Screenshot grounding data

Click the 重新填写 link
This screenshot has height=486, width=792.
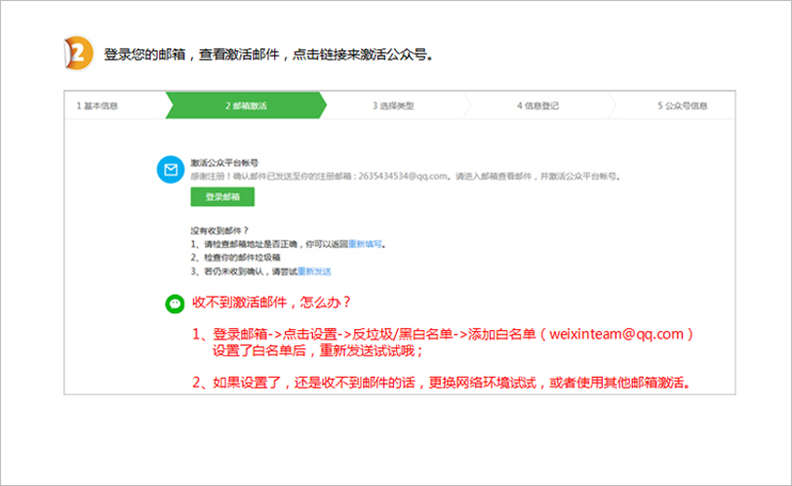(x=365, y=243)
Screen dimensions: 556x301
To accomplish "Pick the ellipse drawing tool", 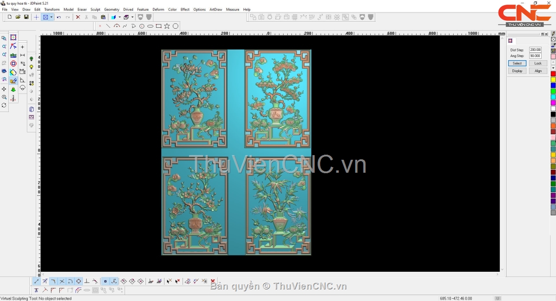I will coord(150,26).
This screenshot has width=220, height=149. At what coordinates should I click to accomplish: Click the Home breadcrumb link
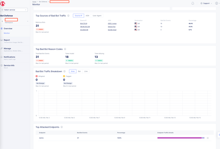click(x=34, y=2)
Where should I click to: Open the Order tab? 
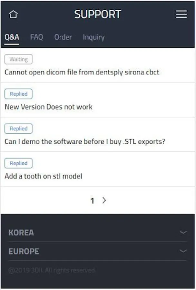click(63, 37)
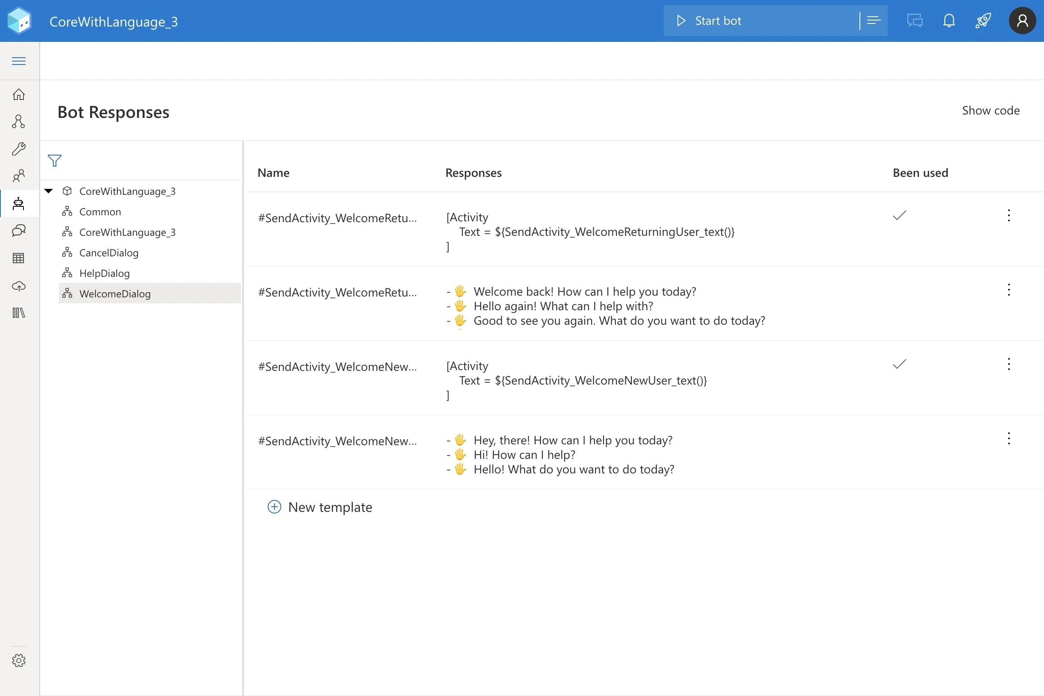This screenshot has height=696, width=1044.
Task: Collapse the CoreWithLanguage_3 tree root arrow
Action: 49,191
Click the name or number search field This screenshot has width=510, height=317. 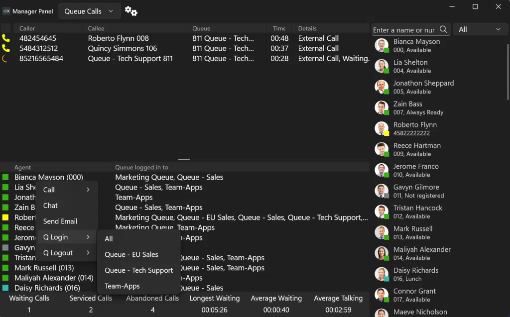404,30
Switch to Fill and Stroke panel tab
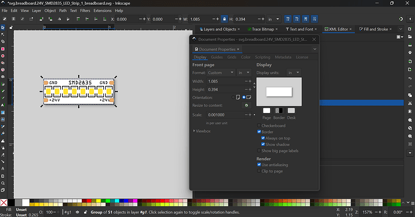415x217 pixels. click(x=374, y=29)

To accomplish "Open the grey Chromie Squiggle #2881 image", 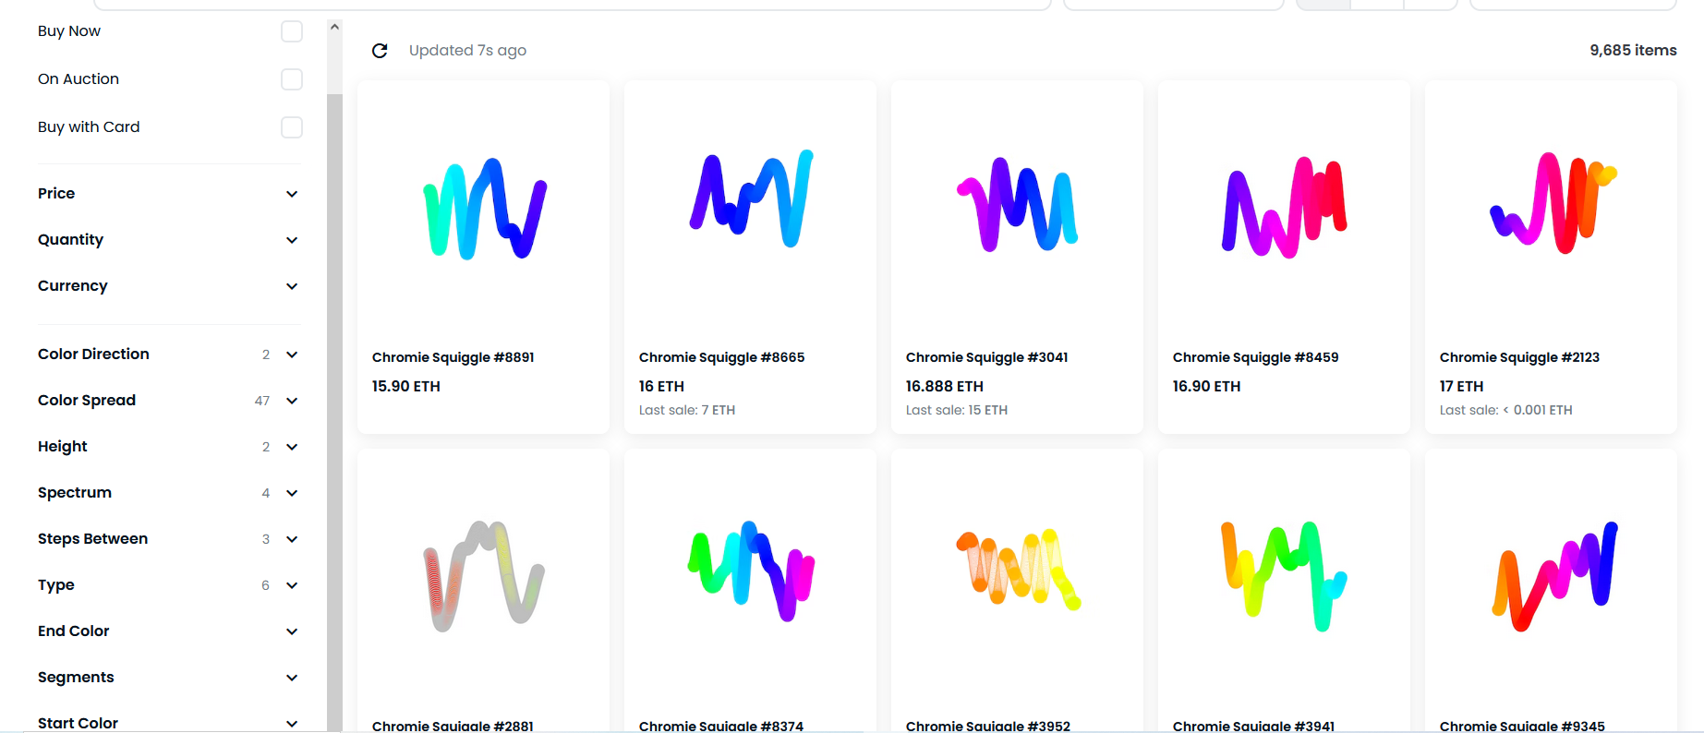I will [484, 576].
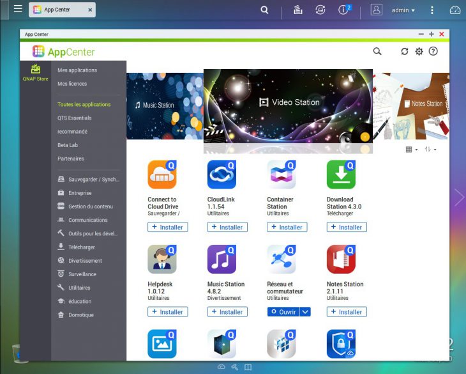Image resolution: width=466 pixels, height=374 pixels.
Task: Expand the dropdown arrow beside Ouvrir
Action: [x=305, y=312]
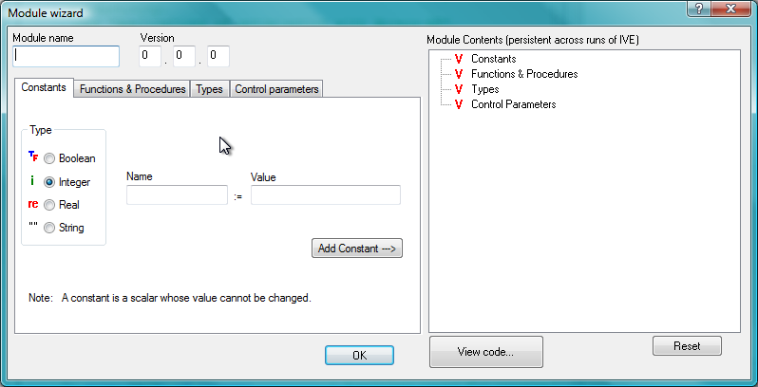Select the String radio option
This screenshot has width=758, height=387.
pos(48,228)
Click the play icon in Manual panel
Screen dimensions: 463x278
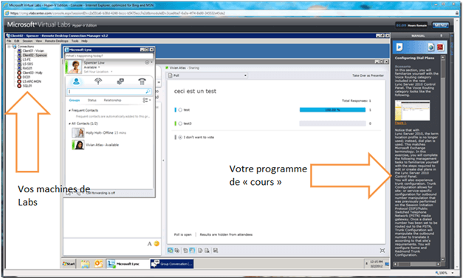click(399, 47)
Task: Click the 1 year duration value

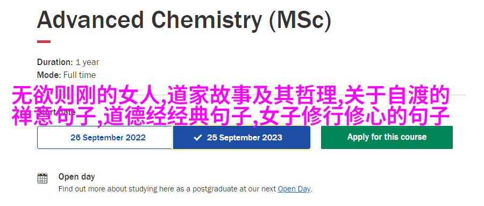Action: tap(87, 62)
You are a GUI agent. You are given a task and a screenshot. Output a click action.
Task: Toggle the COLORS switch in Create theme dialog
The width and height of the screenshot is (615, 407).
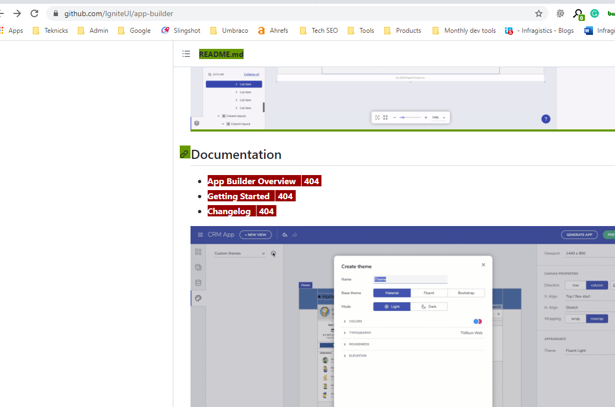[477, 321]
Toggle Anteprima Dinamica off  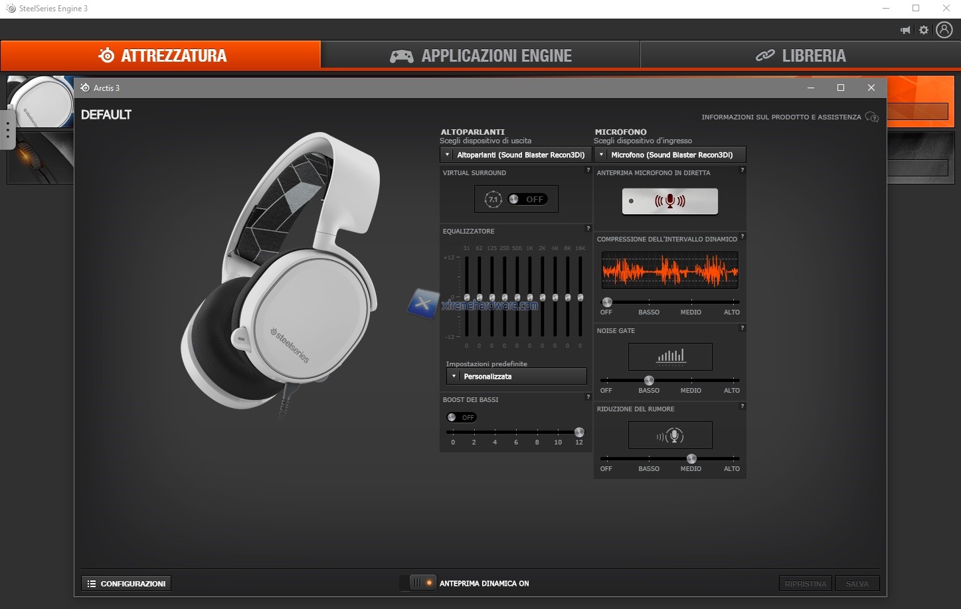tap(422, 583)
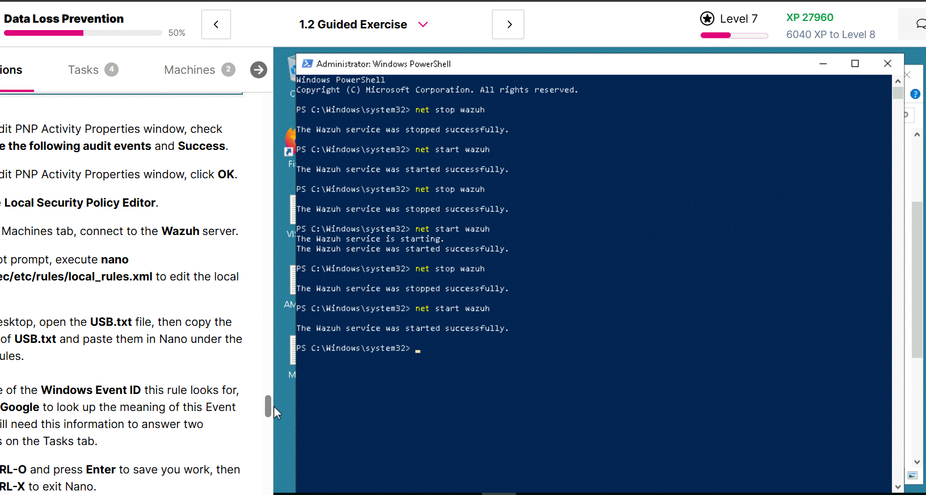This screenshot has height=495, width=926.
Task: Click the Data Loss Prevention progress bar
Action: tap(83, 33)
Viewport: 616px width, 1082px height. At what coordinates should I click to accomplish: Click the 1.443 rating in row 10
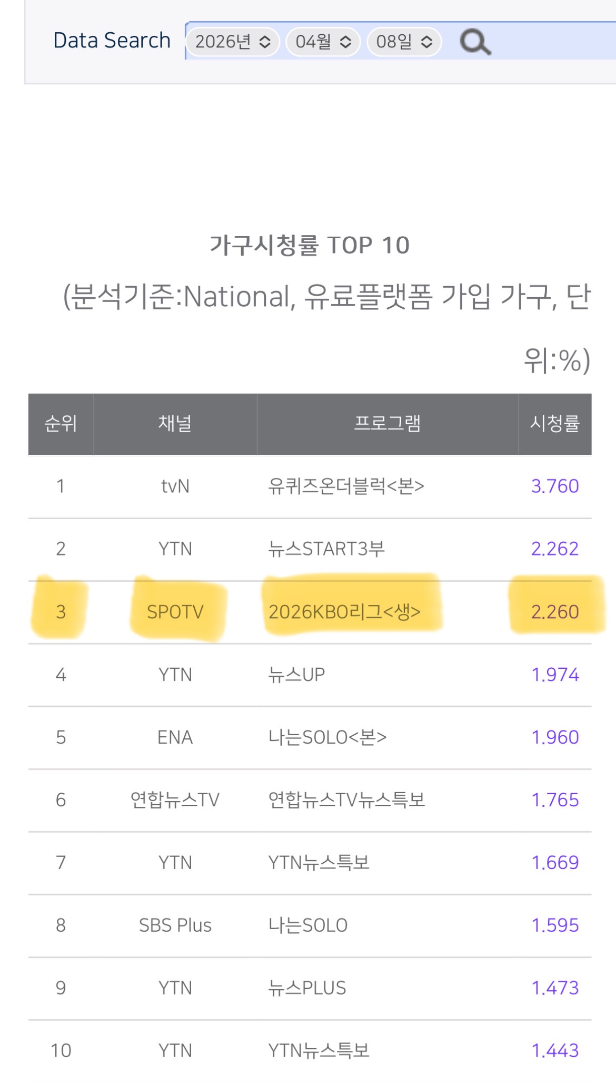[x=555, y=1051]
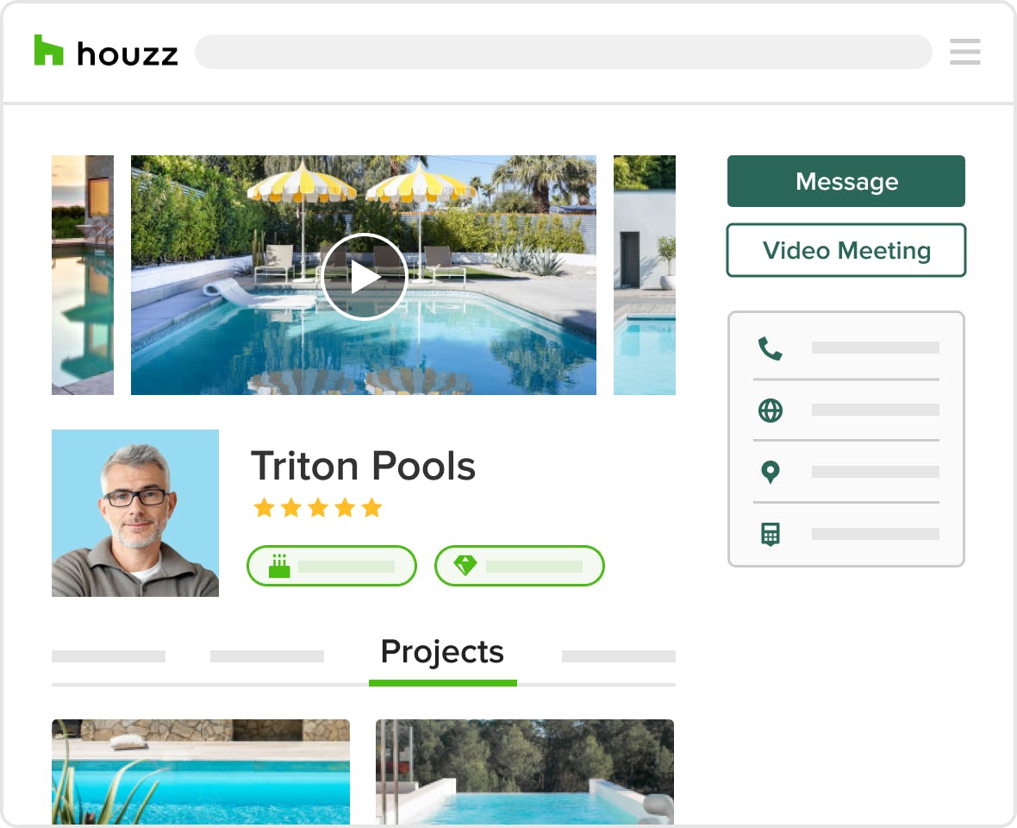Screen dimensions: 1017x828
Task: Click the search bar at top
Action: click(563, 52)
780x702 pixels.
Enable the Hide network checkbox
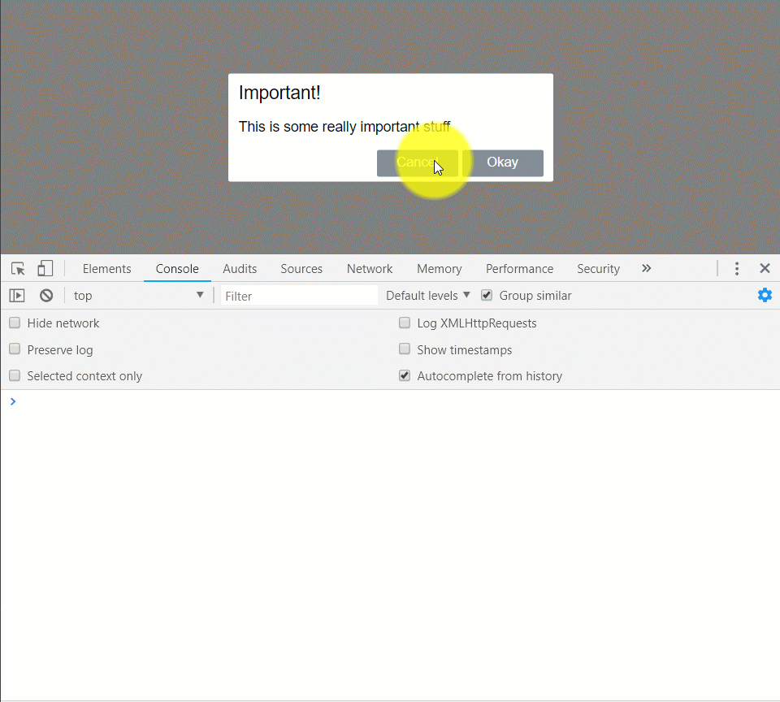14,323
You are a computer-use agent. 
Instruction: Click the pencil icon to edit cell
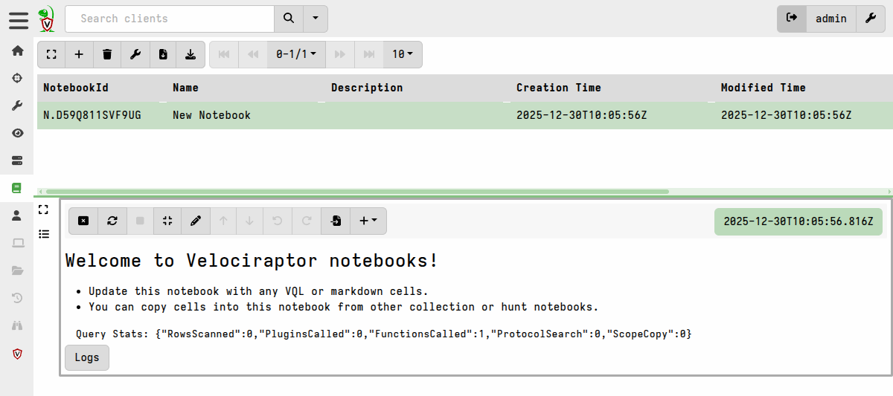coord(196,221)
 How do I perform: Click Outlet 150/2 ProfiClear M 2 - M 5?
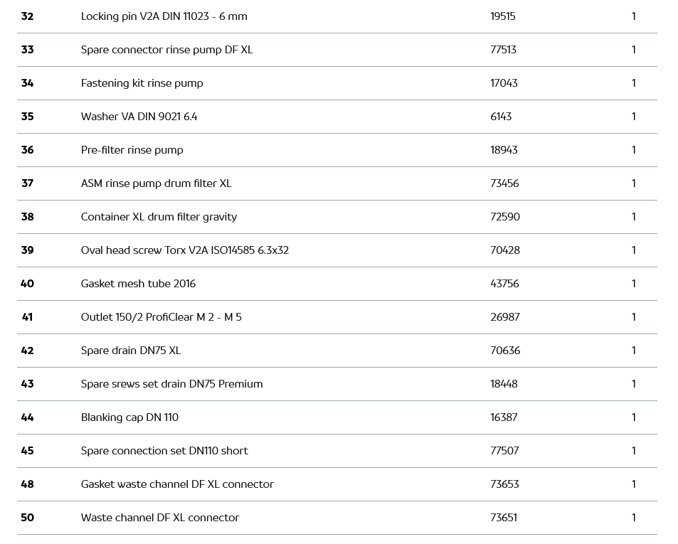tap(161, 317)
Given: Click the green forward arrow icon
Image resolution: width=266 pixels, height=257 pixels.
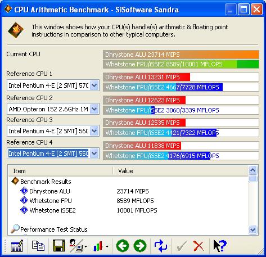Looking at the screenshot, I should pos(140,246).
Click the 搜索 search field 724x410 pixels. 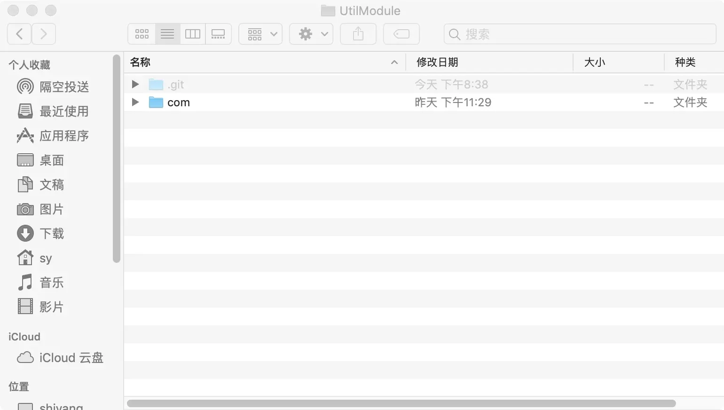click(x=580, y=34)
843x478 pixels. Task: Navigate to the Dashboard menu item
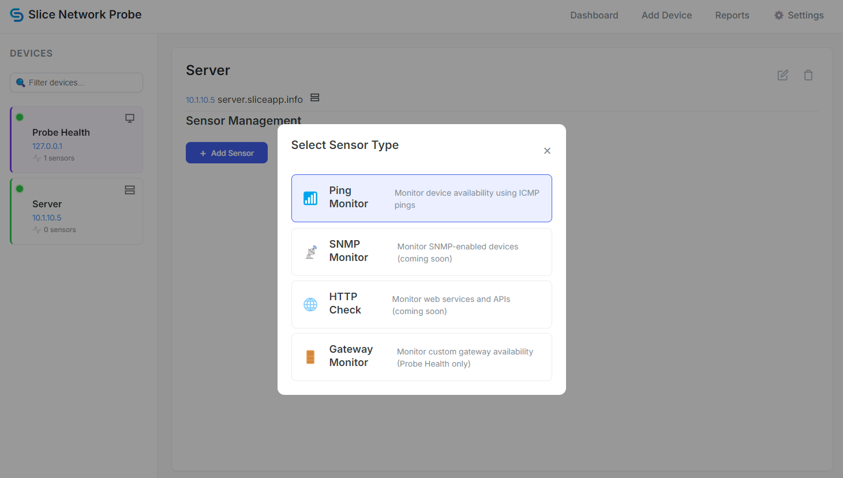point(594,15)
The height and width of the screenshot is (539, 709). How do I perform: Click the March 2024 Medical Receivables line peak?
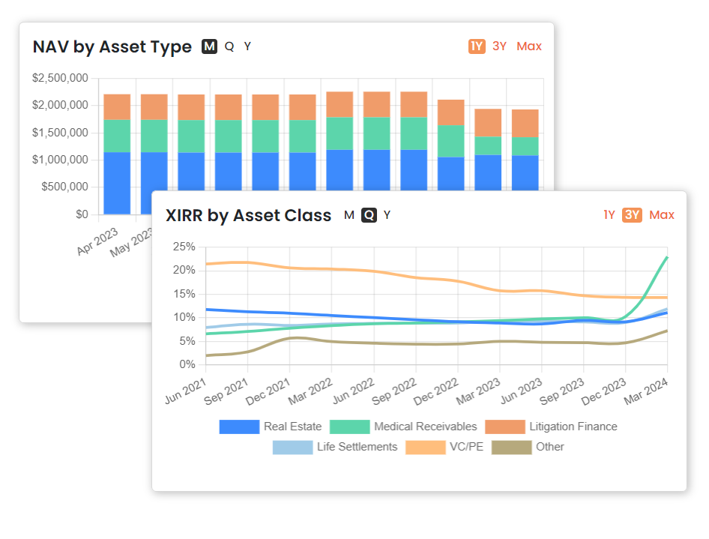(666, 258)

**Work request**
Using the records above, repeat exactly the run of lines that starts with the line with "You are a computer-use agent." and goes on through the line with "Given: Click the green forward arrow icon"; omit each picture.

**Reply to the task**
You are a computer-use agent. 
Instruction: Click the pencil icon to edit cell
coord(196,221)
 How do I perform: Click Outlet 150/2 ProfiClear M 2 - M 5?
tap(161, 317)
Given: Click the green forward arrow icon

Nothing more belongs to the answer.